Now, Anderson is breaking ground again with a memoir-in-verse that challenges categorization and the ways we’ve thought about the YA genre for the past 20 years.
Anderson, now 57, begins with short glimpses into her tumultuous early childhood in upstate New York, and we quickly learn about her veteran father’s PTSD and ensuing domestic violence, which informed her 2014 novel, The Impossible Knife of Memory. But the ferociously raw, burning heart of this memoir is the recounting of her rape at the age of 13. In searing free verse, Anderson unloads decades of trauma on these pages.
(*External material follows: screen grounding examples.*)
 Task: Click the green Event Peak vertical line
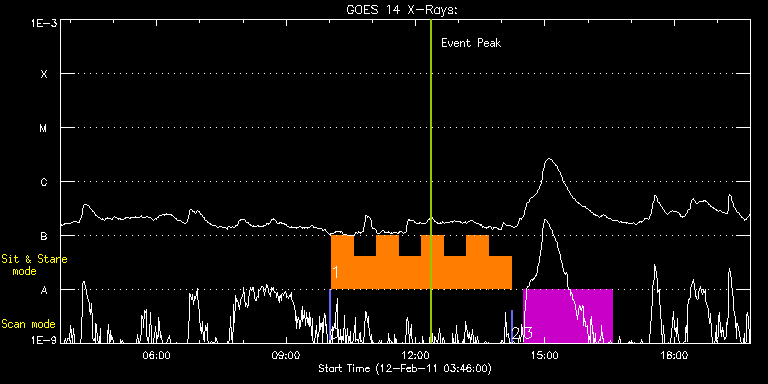pos(431,181)
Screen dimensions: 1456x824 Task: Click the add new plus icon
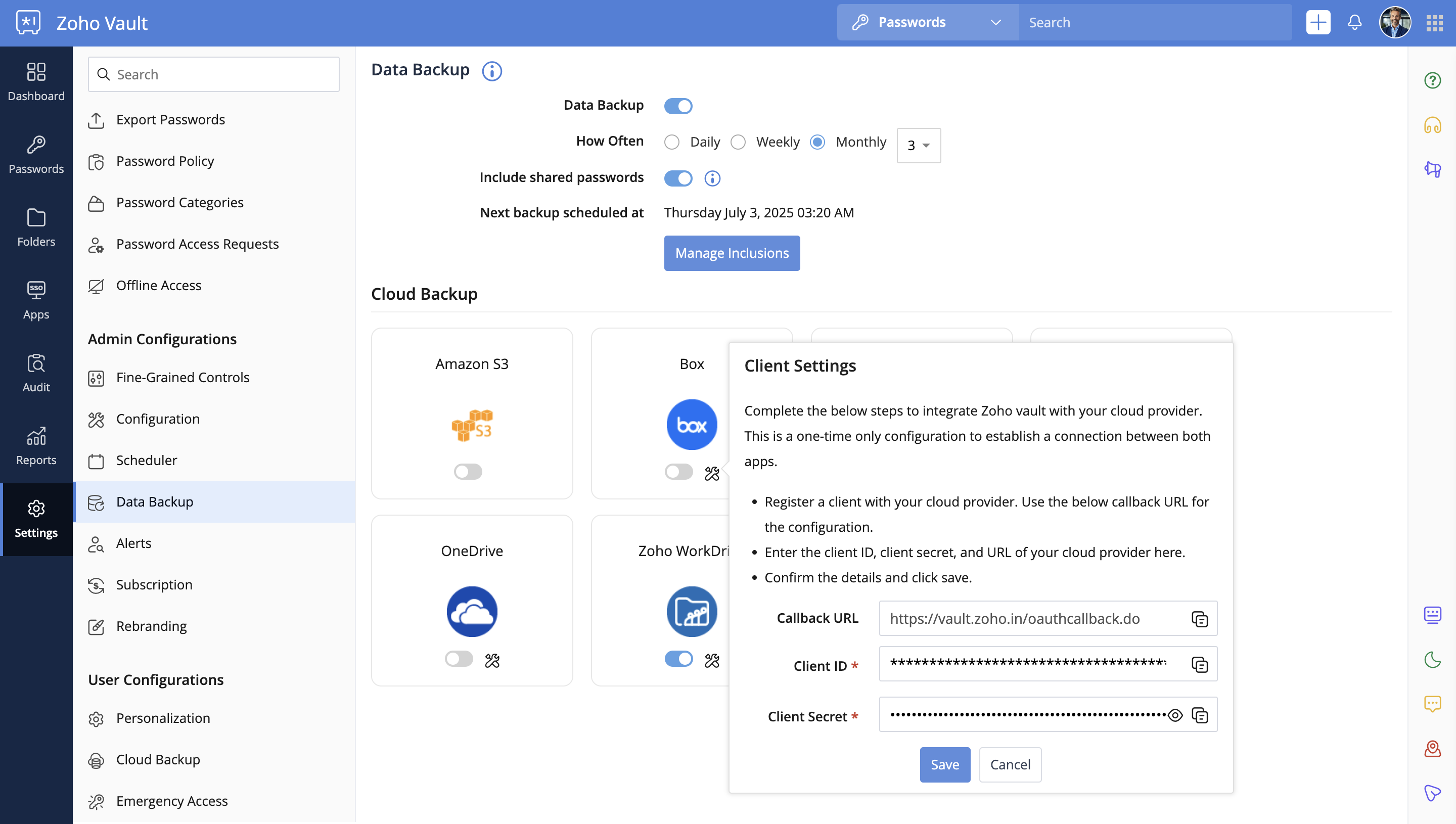click(x=1318, y=23)
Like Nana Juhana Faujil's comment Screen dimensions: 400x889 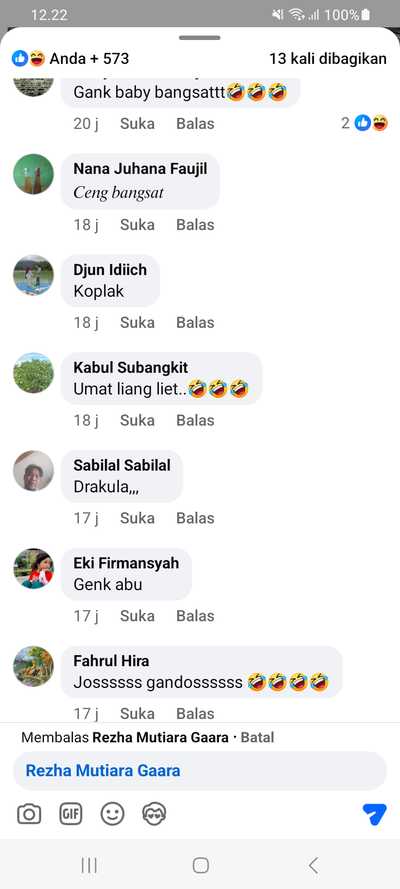[x=137, y=225]
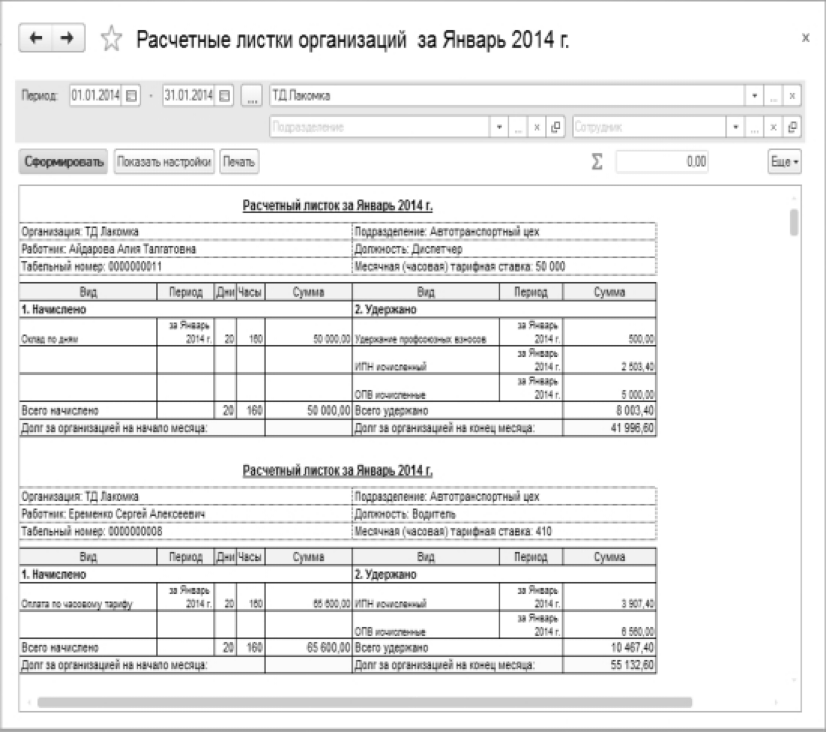Click the back navigation arrow
The width and height of the screenshot is (826, 732).
[35, 38]
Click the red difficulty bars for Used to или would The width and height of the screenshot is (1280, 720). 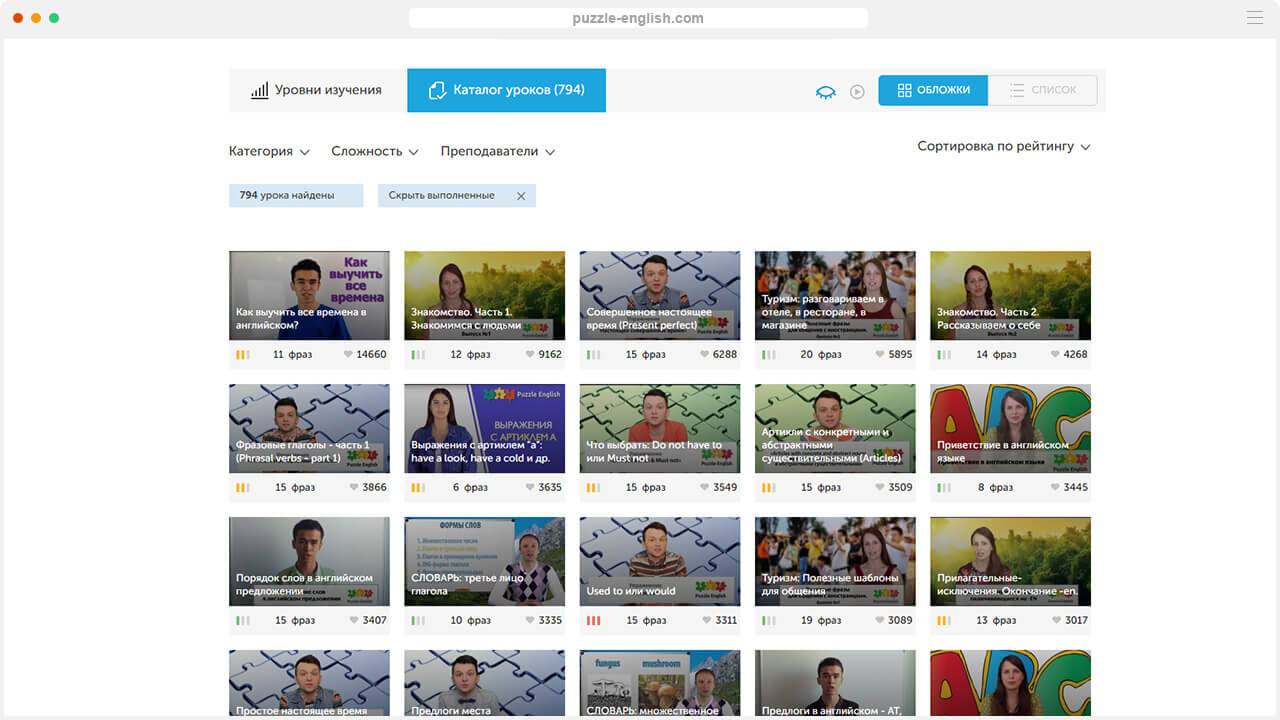593,620
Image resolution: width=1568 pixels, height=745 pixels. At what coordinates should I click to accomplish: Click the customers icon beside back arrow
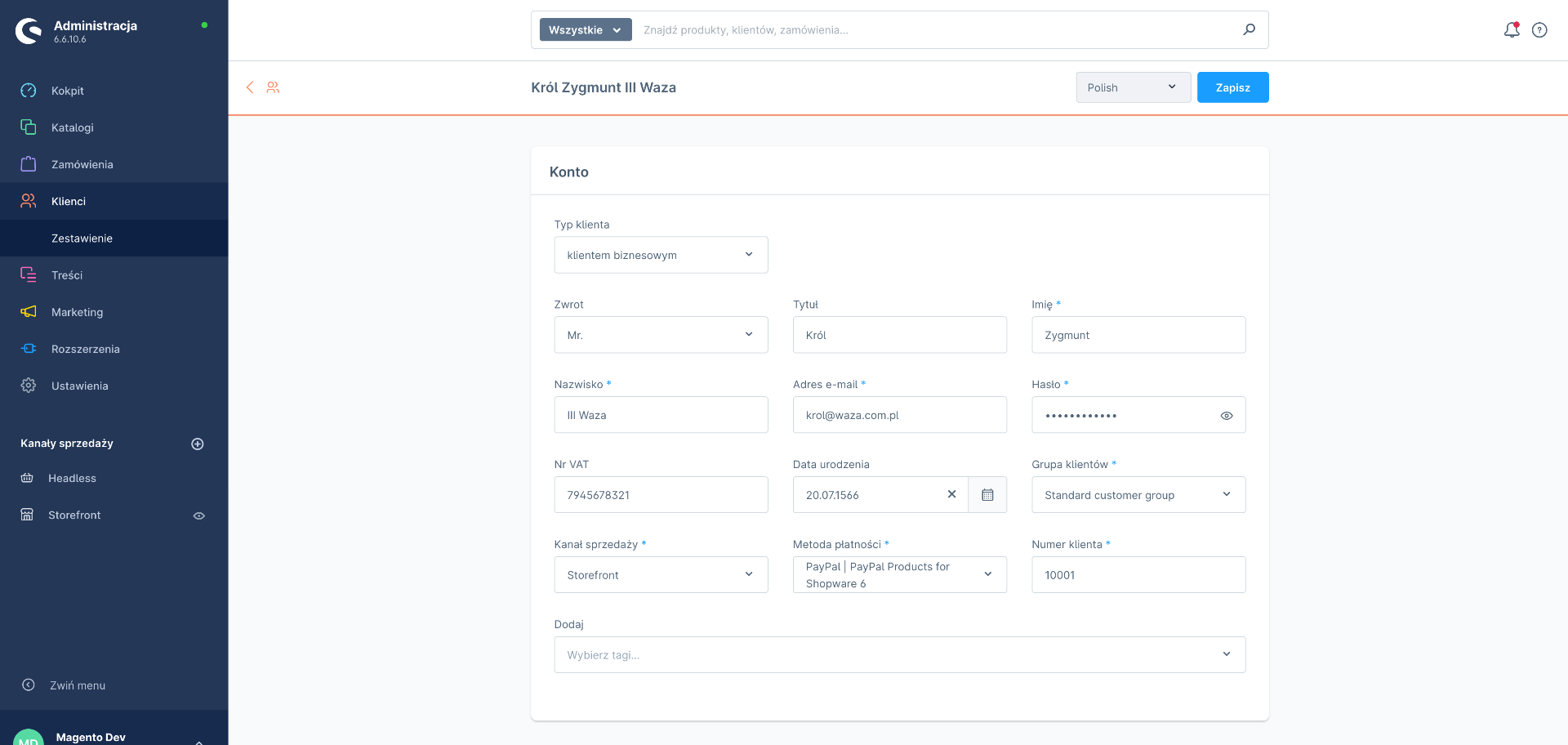click(x=273, y=87)
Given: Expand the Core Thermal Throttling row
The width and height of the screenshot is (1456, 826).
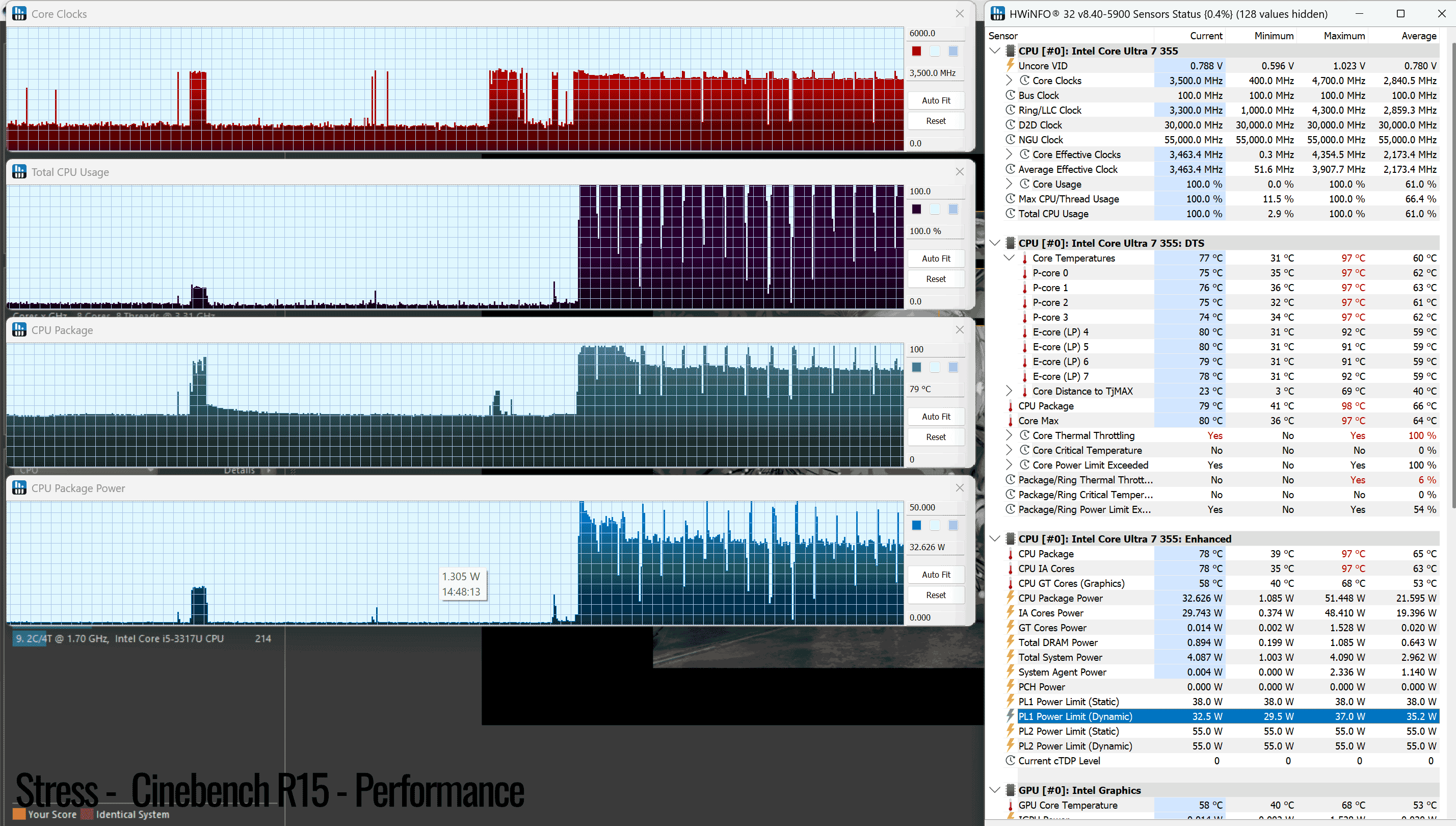Looking at the screenshot, I should tap(1009, 435).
Although younger teens will benefit from being able to unpack and discuss many passages with an emotionally available adult, there’s good reason to believe that SHOUT will become popular assigned reading in classrooms around the country—especially in light of our atrocious cultural problem with rape, sexual abuse and consent.
Longtime Anderson fans will appreciate this deeply personal look into how the author channeled her pain into the writing of Speak, and readers new to her work will be swept up in her singular style, which melds bold honesty with fluttering moments of lyrical beauty.